Research over the years has confirmed, time-and-time-again, that currently the legal and illegal trade are so intertwined that they are functionally inseparable (as shown in the header image). This was reaffirmed in a recent report by South African based EMS Foundation and in collaboration with Ban Animal Trading.

There is a way to modernise CITES to make it relevant to current trade conditions, and resource it appropriately so it can be more effective. If done correctly, this will allow the legal and illegal trade to be better decoupled.

In the first instance, this means:

  1. Modernise CITES (currently it is so deeply flawed and under-resourced to the point it is useless)
    1. Global roll-out of electronic permit system to all 183 signatory parties by 2022 and CITES CoP19 in costa Rica.
    2. Preliminary work should start immediately to review the convention, this would include considering a reverse (positive) listing process, industry contributions/levy and how to factor in biosecurity needs. Initial discussions would start at SC73 and a Working Group could create the Terms of Reference.
    3. Decision at CITES CoP19 for comprehensive review of the Convention based on the Terms of Reference created
    4. To provide a sense of urgency, so the ‘can is no longer kicked down the road’, a moratorium could be placed on any new trade or increase in quotas for exiting trade until the review is complete and solutions have been found and implemented.
  2. Include wildlife and timber crime under the UN Convention Against Transnational Organised Crime (of immediate effect)
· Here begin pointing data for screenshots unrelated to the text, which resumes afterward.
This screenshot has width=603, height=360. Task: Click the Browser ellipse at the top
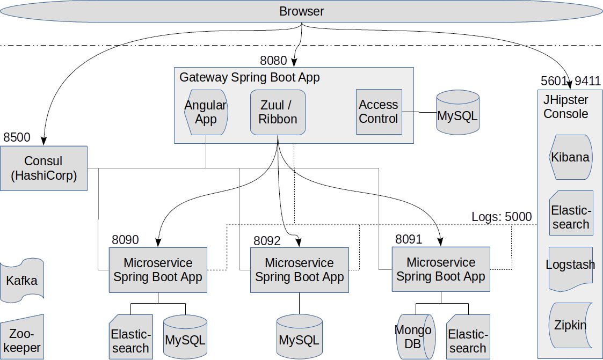pos(301,11)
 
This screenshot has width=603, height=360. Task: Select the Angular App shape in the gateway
pos(206,112)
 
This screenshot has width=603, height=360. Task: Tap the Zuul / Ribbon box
pos(278,112)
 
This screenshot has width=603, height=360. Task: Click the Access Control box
pos(379,112)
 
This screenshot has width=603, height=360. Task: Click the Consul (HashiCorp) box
pos(43,168)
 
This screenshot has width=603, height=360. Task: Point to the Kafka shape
pos(22,280)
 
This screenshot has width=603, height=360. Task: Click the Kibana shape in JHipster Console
pos(571,157)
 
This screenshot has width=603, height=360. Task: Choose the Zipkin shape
pos(571,325)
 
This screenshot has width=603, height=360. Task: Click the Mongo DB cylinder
pos(413,337)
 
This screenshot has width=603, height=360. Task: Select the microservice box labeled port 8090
pos(158,270)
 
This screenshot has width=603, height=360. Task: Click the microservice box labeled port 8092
pos(299,270)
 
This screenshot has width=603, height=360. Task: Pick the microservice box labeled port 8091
pos(441,269)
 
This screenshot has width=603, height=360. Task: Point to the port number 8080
pos(273,61)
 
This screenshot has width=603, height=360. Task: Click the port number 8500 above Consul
pos(17,137)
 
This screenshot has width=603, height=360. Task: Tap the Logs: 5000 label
pos(502,217)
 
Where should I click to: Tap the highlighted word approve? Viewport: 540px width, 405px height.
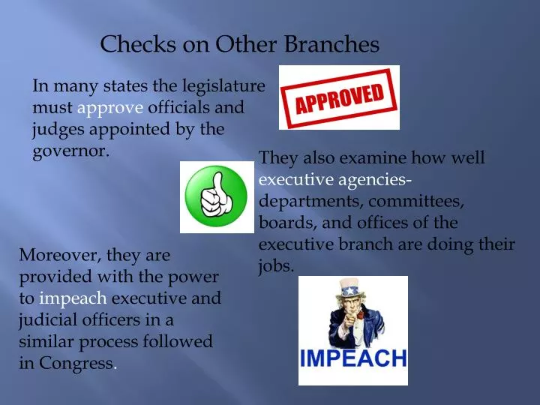coord(104,108)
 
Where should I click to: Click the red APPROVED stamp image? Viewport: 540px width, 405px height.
coord(339,98)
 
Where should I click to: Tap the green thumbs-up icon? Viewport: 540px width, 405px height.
coord(217,197)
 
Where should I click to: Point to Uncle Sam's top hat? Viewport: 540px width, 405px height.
coord(350,288)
Two more of Scanlon’s comments from the article:

“We have a whole framework for dealing with trade in species in terms of overexploitation.” Nature Needs More disagrees with this statement, after 45 years of operation, CITES has no proof of this to make this statement.

“The status quo ought not to be allowed to prevail”. On this we do agree.

On Monday evening I sat through a session of The Act #ForNature Global Online Forum hosted by the UN Environment Assembly. The session I chose to watch was Adapt to Thrive: transformational change for nature and business. If what was needed to fix the legal trade system was to be discussed, this was session (open meeting) where it would most likely be covered.

It wasn’t a surprise to hear the invited speakers talk about ‘purpose driven business’ and ‘aspirations’, all abstract concepts. The questions coming through from the observers around the world wanted details, action, pragmatism, something real and specific examples. The moderator, Jorge Laguna-Celis (Director, Governance Affairs, UNEP) tried to reassure the audience at the end, that the Fifth Session of the UN Environment Assembly (UNEA-5), in Nairobi in February 2021, would go into detail and focus on pragmatic action, but given there has been no evidence of any such action from business or regulators for the past 20 years, I wouldn’t bet on it; electronic permitting alone has been discussed for a decade with minimal progress, even though a system has been created.

We are living through an unprecedented period in human history where humanity has created existential threats to its own survival as well as the survival of millions of other species. We need to stop the perception management that legal trade is working and start making wholesale, systemic changes to stave off the looming catastrophe.